Ramzi glanced once at the empty waiting area, held back his annoyance. “Talbot,” he said, keeping to the agreed-upon alias.
She lifted an intercom, had a brief conversation. Then, “Yes, he’s expecting you.”
She got up, opened the mid-suite door, and ushered him inside.
* * *
Ramzi entered an office that was larger than the anteroom suggested. Dark wood dominated, and a pair of deep armchairs stood centrally. On either side, weighty bookcases sagged under encyclopedic rows of legal books. All of it was centered around a broad hardwood desk, and behind that was the lawyer.

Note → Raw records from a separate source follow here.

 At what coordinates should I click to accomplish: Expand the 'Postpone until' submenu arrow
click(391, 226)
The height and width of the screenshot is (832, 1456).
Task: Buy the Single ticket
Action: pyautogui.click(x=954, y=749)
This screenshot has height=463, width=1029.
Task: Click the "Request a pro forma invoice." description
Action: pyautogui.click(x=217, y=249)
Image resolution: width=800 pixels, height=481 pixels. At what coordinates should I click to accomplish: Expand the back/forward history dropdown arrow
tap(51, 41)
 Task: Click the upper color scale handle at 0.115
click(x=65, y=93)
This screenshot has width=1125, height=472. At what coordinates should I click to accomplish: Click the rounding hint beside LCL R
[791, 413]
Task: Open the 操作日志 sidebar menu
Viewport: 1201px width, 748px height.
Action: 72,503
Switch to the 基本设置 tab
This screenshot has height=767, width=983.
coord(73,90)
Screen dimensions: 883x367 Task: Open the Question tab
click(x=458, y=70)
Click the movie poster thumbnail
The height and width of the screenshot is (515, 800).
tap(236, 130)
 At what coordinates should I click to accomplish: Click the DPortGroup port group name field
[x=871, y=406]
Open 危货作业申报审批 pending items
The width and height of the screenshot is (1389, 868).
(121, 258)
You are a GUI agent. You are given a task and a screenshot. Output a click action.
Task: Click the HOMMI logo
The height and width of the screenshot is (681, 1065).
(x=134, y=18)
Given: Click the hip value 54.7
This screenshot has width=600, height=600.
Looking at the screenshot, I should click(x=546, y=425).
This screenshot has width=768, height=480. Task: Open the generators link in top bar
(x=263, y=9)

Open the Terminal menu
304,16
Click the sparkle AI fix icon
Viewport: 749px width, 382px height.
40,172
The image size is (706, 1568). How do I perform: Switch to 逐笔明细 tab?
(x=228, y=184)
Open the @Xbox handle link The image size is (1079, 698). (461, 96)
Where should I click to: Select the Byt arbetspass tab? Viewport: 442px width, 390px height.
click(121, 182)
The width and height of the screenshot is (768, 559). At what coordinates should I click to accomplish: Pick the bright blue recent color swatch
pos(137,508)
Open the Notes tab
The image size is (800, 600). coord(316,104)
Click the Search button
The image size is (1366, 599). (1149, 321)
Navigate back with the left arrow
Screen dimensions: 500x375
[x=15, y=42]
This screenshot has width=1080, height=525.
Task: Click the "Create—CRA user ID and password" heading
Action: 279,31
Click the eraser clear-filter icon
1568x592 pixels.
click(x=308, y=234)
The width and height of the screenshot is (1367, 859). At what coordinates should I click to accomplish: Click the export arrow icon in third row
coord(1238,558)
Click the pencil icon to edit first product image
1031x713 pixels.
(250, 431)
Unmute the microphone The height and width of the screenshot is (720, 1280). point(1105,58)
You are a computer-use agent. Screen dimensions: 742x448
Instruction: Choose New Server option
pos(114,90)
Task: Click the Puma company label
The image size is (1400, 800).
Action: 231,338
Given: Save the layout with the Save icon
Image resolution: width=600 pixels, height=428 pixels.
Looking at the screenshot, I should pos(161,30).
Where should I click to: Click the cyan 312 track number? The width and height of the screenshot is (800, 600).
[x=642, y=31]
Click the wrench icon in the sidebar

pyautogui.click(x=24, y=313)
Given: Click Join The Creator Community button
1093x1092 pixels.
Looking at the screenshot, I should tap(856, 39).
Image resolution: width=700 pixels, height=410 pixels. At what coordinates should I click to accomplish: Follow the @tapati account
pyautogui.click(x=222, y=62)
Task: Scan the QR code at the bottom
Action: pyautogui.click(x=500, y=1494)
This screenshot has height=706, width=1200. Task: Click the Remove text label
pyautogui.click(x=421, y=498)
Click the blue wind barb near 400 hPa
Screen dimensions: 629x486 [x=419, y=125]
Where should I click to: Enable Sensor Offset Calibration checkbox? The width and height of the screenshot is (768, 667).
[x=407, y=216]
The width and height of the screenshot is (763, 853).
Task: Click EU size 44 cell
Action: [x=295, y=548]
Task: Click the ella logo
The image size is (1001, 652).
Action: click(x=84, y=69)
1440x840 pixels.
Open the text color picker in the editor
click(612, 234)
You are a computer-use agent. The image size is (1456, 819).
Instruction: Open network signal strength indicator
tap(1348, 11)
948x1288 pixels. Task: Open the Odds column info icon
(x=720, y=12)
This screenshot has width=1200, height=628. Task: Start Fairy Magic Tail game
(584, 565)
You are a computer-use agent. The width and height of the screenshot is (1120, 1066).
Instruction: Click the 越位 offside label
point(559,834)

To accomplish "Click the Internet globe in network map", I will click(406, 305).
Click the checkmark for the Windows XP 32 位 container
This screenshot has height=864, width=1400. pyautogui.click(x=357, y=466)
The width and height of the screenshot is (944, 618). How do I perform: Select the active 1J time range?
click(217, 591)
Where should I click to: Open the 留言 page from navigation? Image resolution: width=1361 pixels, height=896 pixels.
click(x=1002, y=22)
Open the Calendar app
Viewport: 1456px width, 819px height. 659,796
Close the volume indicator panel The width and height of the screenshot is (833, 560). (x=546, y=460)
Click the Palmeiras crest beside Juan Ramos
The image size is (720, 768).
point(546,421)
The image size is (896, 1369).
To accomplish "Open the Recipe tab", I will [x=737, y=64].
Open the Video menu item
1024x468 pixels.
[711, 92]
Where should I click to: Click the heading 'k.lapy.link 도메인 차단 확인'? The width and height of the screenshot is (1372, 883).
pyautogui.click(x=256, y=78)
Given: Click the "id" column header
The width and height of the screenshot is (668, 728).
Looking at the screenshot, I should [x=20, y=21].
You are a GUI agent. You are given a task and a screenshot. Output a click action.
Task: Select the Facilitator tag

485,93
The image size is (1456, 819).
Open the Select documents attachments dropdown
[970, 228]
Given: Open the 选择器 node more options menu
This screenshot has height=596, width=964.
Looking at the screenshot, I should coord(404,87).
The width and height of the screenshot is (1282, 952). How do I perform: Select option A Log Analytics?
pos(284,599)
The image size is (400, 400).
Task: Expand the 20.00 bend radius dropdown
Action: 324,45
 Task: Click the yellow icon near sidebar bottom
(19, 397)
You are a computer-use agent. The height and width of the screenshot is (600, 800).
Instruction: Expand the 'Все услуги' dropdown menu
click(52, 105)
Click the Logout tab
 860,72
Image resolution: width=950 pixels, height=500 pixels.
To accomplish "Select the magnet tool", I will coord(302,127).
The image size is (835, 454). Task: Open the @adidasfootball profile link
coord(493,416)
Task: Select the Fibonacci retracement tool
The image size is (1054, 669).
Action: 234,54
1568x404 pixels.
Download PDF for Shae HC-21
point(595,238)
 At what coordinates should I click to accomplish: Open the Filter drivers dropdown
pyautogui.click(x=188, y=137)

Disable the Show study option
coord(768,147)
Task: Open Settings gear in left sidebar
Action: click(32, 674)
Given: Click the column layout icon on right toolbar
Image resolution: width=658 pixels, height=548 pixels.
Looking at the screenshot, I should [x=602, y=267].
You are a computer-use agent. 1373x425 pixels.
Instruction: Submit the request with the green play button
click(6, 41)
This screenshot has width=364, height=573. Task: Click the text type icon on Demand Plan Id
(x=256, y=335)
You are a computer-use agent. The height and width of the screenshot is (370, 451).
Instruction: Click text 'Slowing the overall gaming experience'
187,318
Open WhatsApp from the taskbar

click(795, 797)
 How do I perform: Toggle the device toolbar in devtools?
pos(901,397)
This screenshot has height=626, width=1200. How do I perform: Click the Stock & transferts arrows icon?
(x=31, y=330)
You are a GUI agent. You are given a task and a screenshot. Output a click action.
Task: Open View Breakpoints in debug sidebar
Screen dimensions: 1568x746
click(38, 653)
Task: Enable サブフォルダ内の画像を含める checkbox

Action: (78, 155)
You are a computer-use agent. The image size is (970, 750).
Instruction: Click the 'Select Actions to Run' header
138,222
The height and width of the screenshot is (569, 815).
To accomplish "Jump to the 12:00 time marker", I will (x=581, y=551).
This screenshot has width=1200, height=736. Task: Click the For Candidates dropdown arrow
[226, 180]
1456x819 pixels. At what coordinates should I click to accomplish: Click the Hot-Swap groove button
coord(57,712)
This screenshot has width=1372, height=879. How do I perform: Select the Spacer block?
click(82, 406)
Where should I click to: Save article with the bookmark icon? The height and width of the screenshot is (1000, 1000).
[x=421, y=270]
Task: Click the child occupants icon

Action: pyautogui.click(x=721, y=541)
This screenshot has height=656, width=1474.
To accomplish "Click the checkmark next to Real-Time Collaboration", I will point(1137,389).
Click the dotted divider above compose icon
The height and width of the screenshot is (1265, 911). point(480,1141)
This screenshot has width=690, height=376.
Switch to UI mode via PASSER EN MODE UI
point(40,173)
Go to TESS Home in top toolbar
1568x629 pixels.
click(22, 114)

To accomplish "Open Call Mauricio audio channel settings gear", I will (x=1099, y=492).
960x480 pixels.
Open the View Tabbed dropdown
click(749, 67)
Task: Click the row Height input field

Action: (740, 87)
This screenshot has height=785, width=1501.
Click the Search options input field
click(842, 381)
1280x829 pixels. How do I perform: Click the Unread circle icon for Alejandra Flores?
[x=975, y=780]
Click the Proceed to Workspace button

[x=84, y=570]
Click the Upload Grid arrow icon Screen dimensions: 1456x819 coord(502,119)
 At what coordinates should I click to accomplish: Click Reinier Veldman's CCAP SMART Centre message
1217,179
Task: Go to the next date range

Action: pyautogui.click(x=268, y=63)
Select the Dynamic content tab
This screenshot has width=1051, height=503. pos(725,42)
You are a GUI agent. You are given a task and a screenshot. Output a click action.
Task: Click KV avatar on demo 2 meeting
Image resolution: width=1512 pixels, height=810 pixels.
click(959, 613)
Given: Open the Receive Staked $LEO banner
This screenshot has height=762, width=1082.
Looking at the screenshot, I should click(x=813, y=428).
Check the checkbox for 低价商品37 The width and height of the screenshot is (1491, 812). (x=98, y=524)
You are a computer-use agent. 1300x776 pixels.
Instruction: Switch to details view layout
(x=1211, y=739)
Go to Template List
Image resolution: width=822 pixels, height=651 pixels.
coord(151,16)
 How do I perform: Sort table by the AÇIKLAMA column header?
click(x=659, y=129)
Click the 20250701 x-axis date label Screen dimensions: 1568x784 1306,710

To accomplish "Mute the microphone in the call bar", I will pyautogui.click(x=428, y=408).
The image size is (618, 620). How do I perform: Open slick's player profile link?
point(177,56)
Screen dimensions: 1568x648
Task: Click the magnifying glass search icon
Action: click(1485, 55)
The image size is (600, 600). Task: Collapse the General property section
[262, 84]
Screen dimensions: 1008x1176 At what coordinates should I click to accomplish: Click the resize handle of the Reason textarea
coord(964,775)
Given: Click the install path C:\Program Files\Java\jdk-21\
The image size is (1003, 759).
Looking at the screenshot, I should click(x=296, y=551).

He smiled as he stood, although nothing from the heart. Neither the smile nor his expensive suit hid the fact that he was nervous. As he should be, Ramzi thought. The receptionist retreated to her desk, and as soon as she was gone, Ramzi closed the door and subtly depressed the lock on the handle—a learned habit that had saved him more than once.
Vandenburg didn’t seem to notice. He tentatively pushed a hand out across the desk, and said, “Mr. Talbot, good to finally meet you.”
Ramzi took a soft handshake.
“Please, have a seat.”
He sank into a soft chair, worn leather crinkling.
“Your brother speaks highly of you.”
Two days ago, Ramzi would have laughed at the comment. He doubted Moussa had ever spoken well of him to anyone. Under the present circumstances, however, it raised a question. “You have met my brother?”
“Only once in person. We had coffee a few days ago, soon after he arrived in the city. Of course, we’ve been talking extensively on the phone in recent weeks. He’s very enthusiastic about building a relationship to carry forward the work done by Monsieur Schneider.”